* [Supplied data]
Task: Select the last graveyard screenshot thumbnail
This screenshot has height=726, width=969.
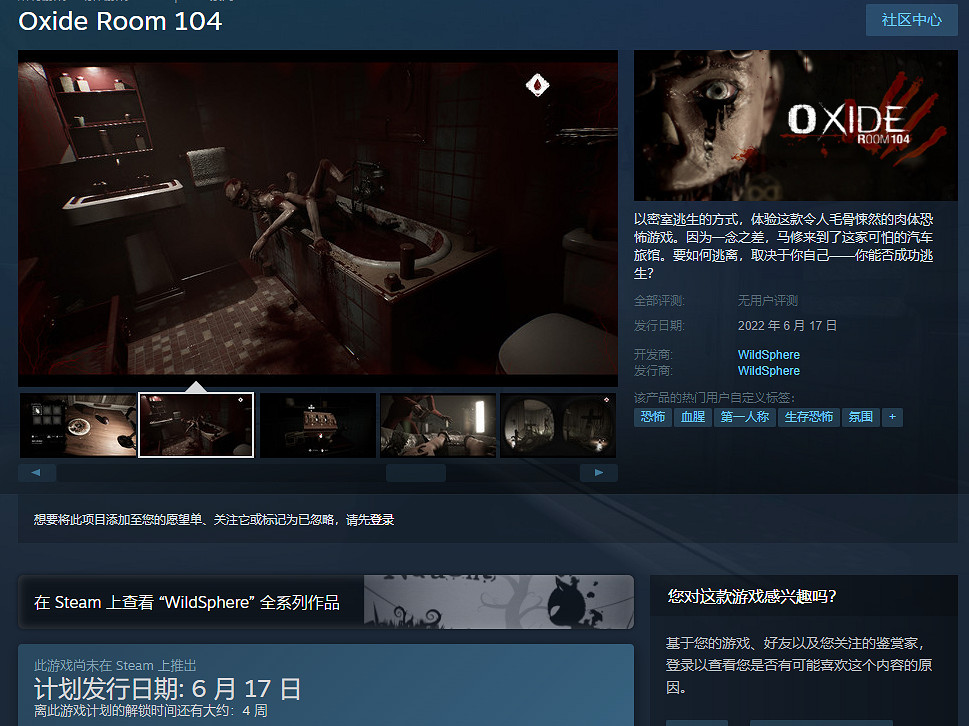Action: (557, 424)
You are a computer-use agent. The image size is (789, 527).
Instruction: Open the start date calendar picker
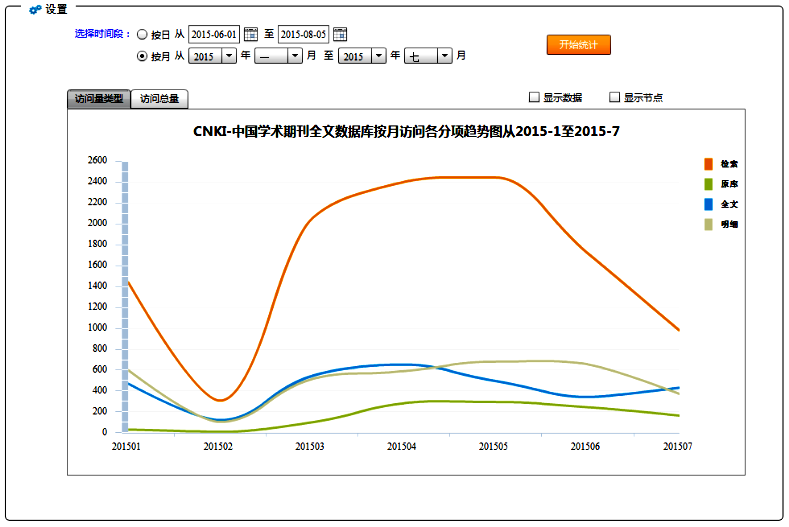pyautogui.click(x=251, y=34)
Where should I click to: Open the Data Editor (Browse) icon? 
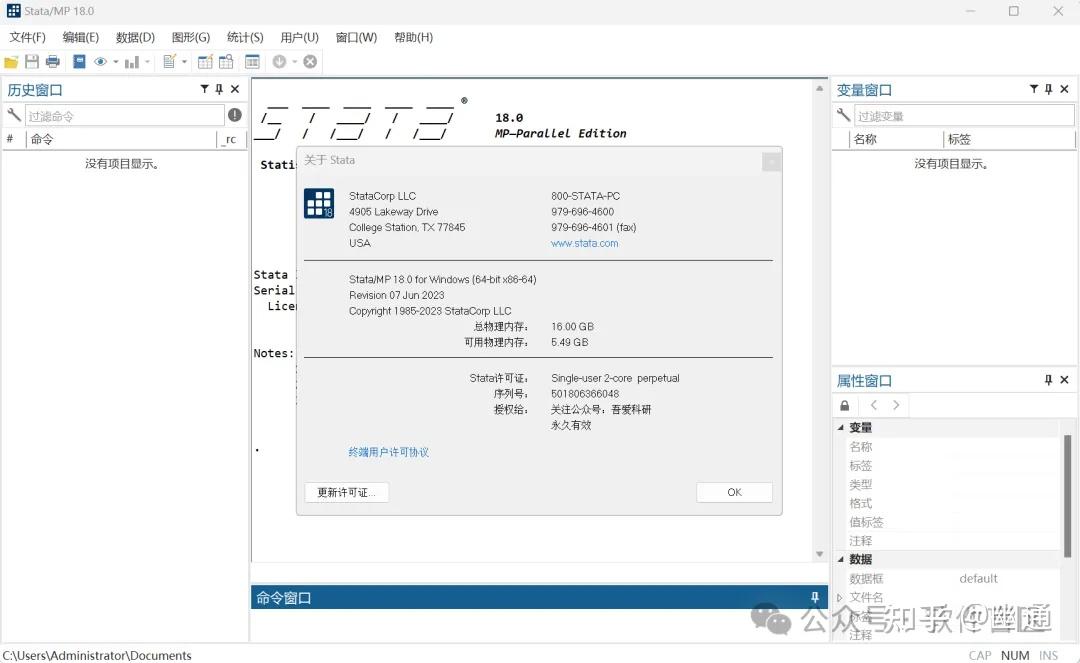pos(226,61)
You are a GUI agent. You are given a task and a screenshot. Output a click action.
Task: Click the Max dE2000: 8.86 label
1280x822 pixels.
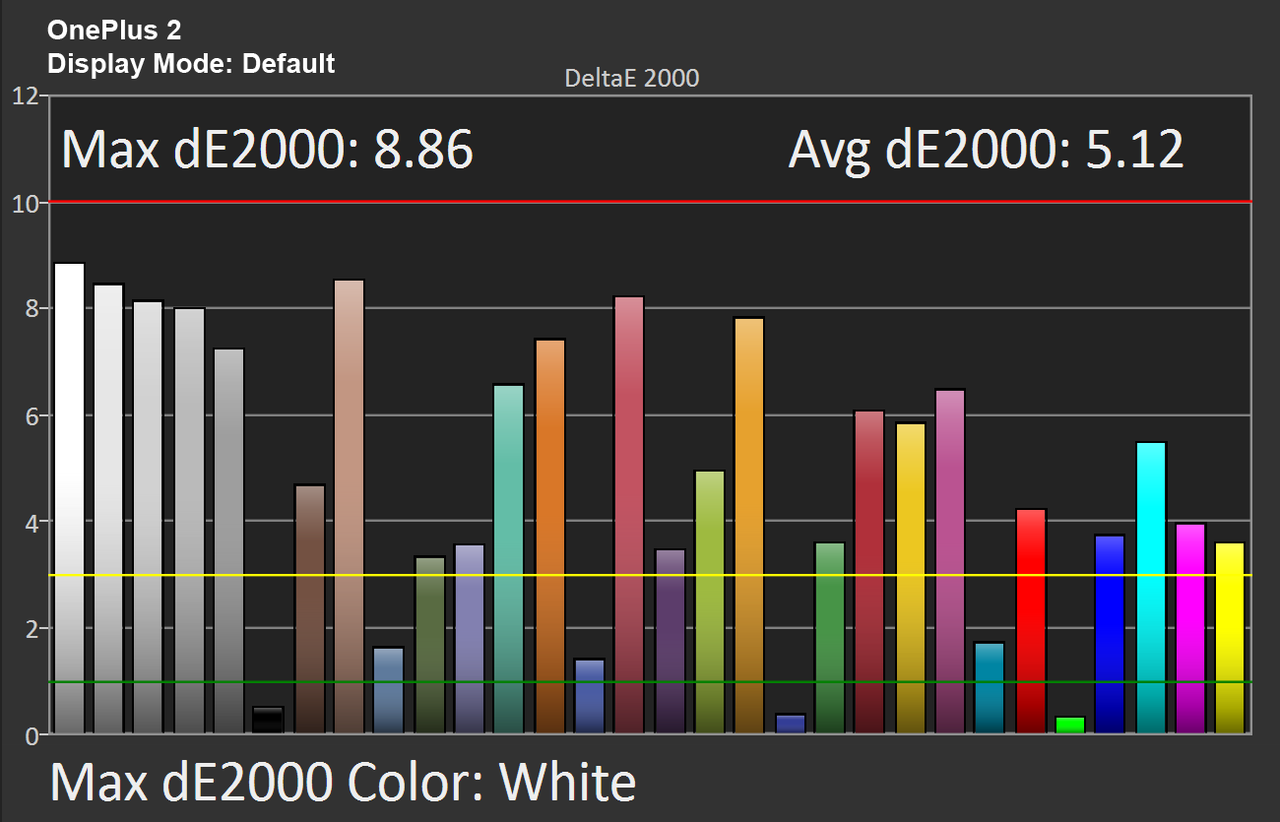(267, 151)
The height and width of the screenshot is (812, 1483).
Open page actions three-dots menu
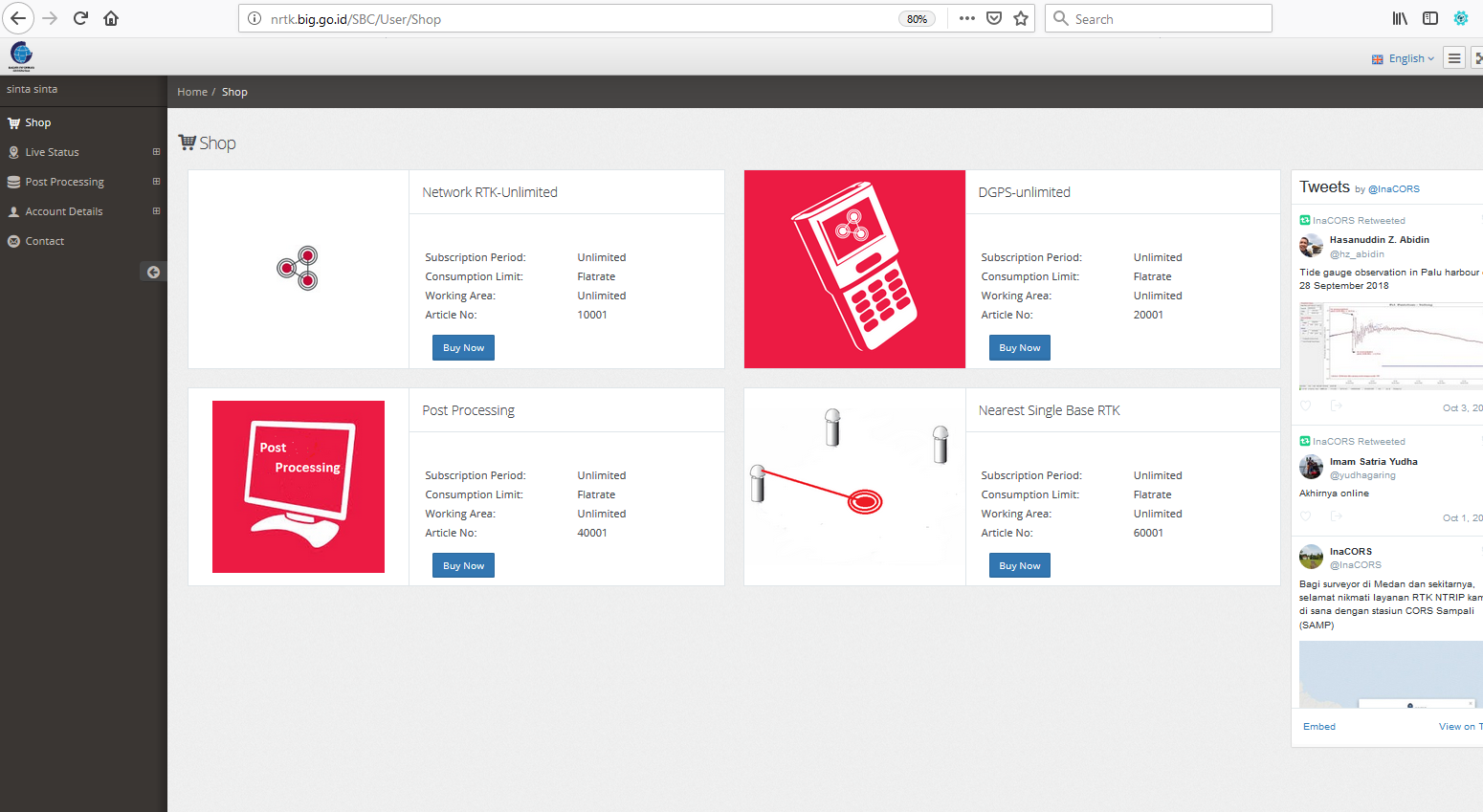tap(967, 18)
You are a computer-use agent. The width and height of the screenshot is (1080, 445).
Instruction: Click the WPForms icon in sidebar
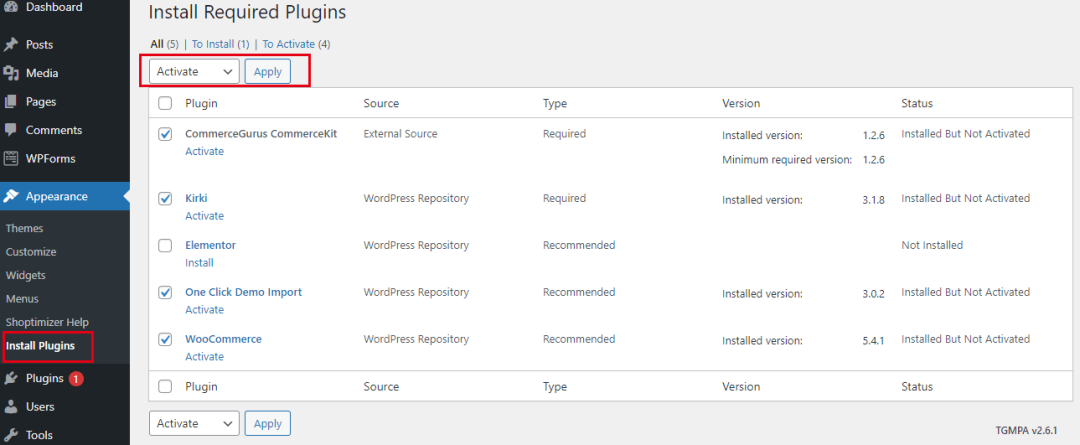point(12,158)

* [Work to complete] Check each line above for "computer" and return the ones that have it.

* [Answer to this problem]
You are a computer-use agent. The image size is (789, 527).
You are a computer-use agent. The width and height of the screenshot is (1080, 445).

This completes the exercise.